Otoimmün hastalarına yakalananların ABD deki sayısı 80 milyon kişi. Tüm dünyada 150 milyon olduğu tahmin ediliyor.

Bu sayıların çok daha yüksek olduğu söylenebilir, zira hedefledikleri dokulara saldırmaya hazır karşıkor (antibadi) lar hastalık belirtileri çıkmadan çok daha evvel oluşmakta.

Dr. David Brady, bu durumun 30 yıldır gelişen bir salgın (epidemik) olduğunu söylüyor.

Peki vücutlar neden böyle oldu?

  1. Şeker, tahıl, yapay tatlandırıcı, işlenmiş gıdalar, vb. besinlerin tüketiminin artması ve bu nedenle bağışıklık sistemimizin % 75-90 ını oluşturan bağırsak sistemimizin sağlıksızlaşması
  2. Kötü beslenmenin sonucu olarak müzmin yangı (kronik enflamason) oluşumunun artması
  3. Hareketsizlik
  4. Tehlikeli kimyevi maddelere maruz kalmak
  5. Stres, yetersiz uyku
  6. Kötü kimyevi maddeler içeren sabun ve şampuanların sık kullanılması ve bunun sonucunda beraber yaşamamız gereken 100-700 trilyon olarak tahmin edilen bakterinin (mikrobiyomumuz) zarar görmesi
  7. Antibiyotik, antasit gibi ilaçlarının kullanımındaki artış

Dr. Liz Lipski bunu çok anlaşılır bir şekilde tanımlıyor:

Eski günlerde, bağışıklık sistemimizin işi oldukça yoğundu. Bugün, haylazlık yapmak için bol vakti olan gençlere benziyor bağışıklık sistemimiz. Bir yaş günü partisinde pastadaki mumları üfleyeceklerine, yangın söndürme aletine davranıyorlar.

Bağışıklık sistemimizin bozulma nedenlerini özetledik; şimdi işin tedavi/önleme tarafına bir göz atalım.

Klasik tıp, bunun üstesinden gelmek için yeterli bilgiye sahip değil. Tıp fakülteleri beslenme üzerine eğitim sağlamıyorlar, neredeyse.

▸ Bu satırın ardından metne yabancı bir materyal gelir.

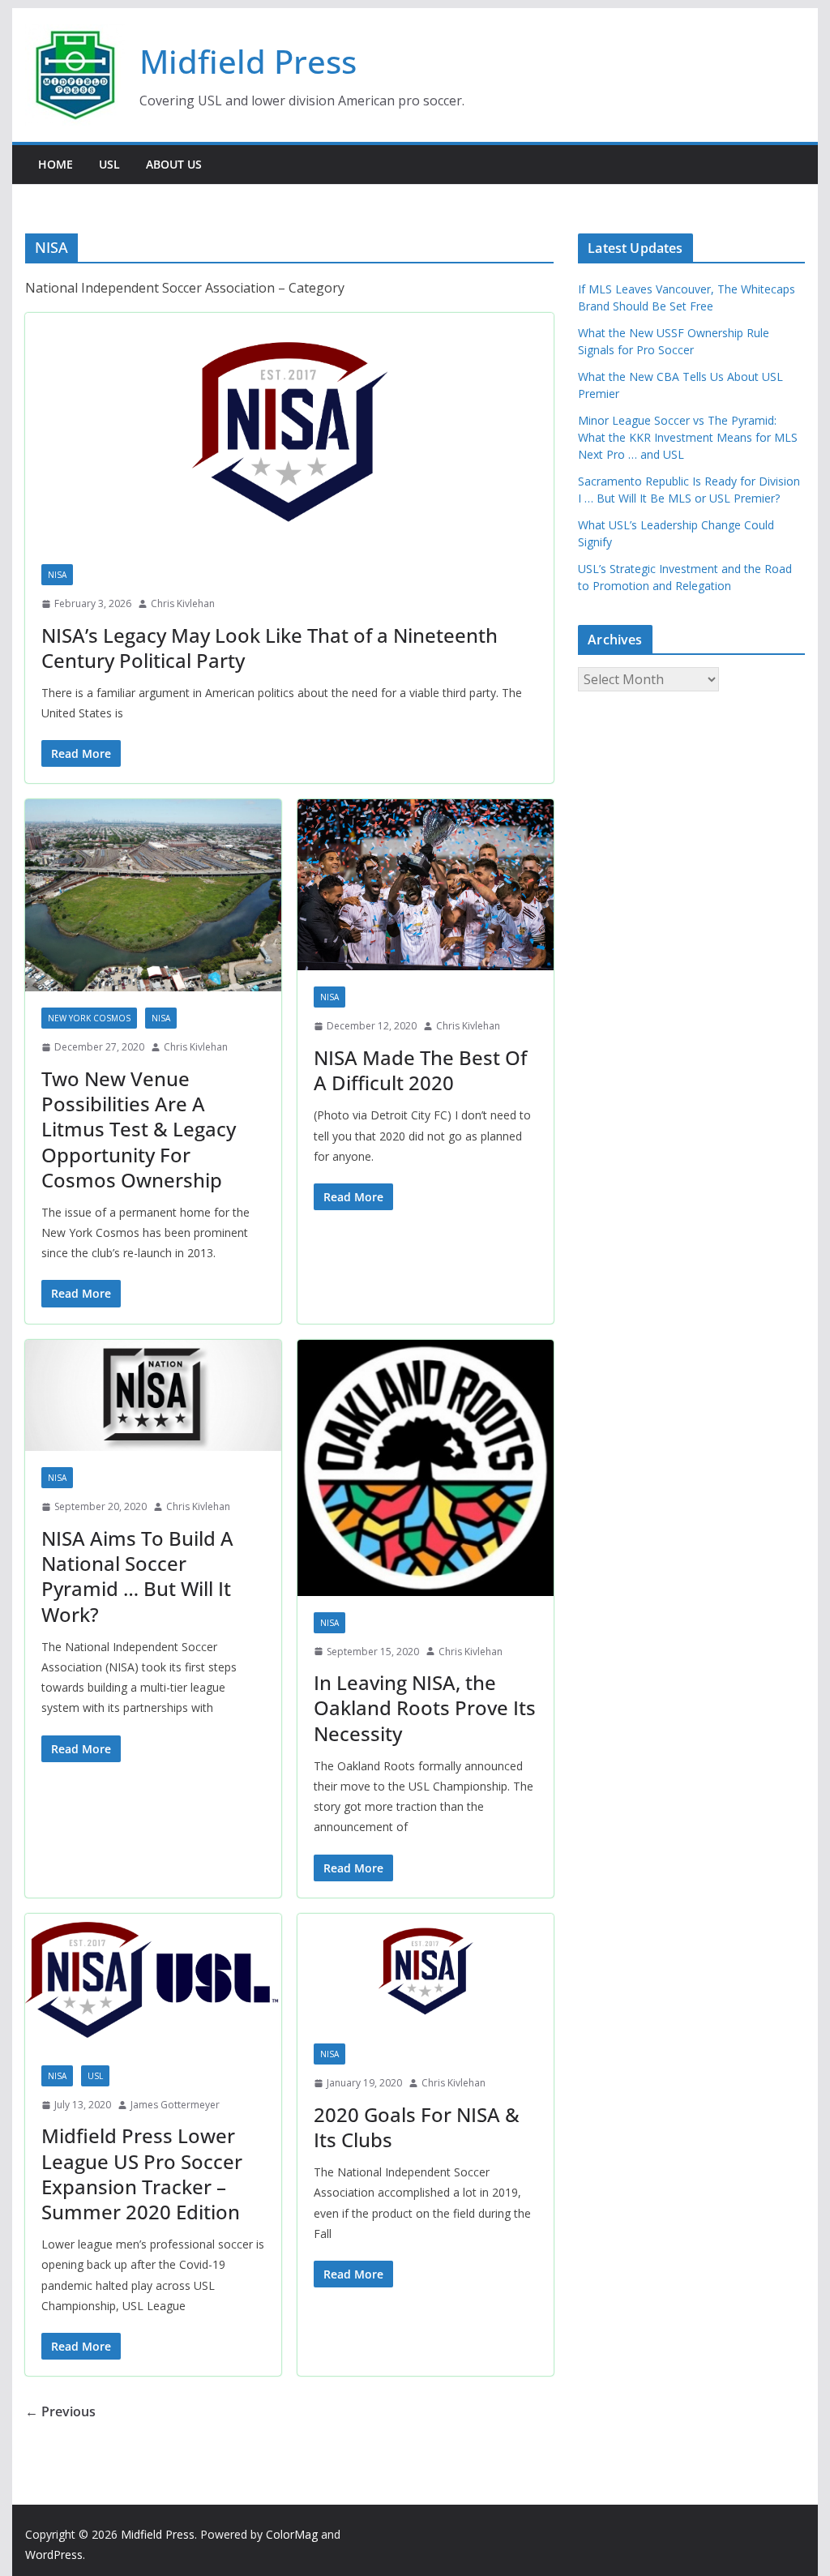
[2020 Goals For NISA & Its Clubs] (425, 1971)
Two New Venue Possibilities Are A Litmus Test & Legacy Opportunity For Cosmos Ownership (138, 1129)
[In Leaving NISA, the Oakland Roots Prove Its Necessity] (425, 1468)
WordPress (54, 2554)
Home (55, 164)
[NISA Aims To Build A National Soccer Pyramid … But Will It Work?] (153, 1396)
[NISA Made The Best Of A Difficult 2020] (425, 884)
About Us (174, 164)
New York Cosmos (89, 1018)
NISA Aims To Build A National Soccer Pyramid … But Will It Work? (137, 1576)
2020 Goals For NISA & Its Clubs (417, 2127)
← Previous (60, 2411)
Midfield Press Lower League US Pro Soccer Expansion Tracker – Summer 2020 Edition (141, 2173)
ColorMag (292, 2534)
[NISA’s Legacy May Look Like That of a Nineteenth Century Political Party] (289, 430)
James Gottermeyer (175, 2105)
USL (109, 164)
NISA (57, 574)
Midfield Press (248, 61)
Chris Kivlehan (183, 603)
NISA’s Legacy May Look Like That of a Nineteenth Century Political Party (269, 648)
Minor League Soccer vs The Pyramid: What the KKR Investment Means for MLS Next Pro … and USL (688, 437)
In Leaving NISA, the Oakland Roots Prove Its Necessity (425, 1707)
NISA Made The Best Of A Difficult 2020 (420, 1070)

Klasik tıp (Alopatik tıp), Newton fiziğinden yola çıkar ve vücudu bir makina gibi görür. Karbüratör bozulduysa, değiştir. Ama, karbüratör neden bozuldu??????

Alzheimer yazılarının birinde bir doktor, klasik doktor dumanı kesmeye çabalar ama yangının neden çıktığı konusuna girmez, diyerek işi özetlemişti.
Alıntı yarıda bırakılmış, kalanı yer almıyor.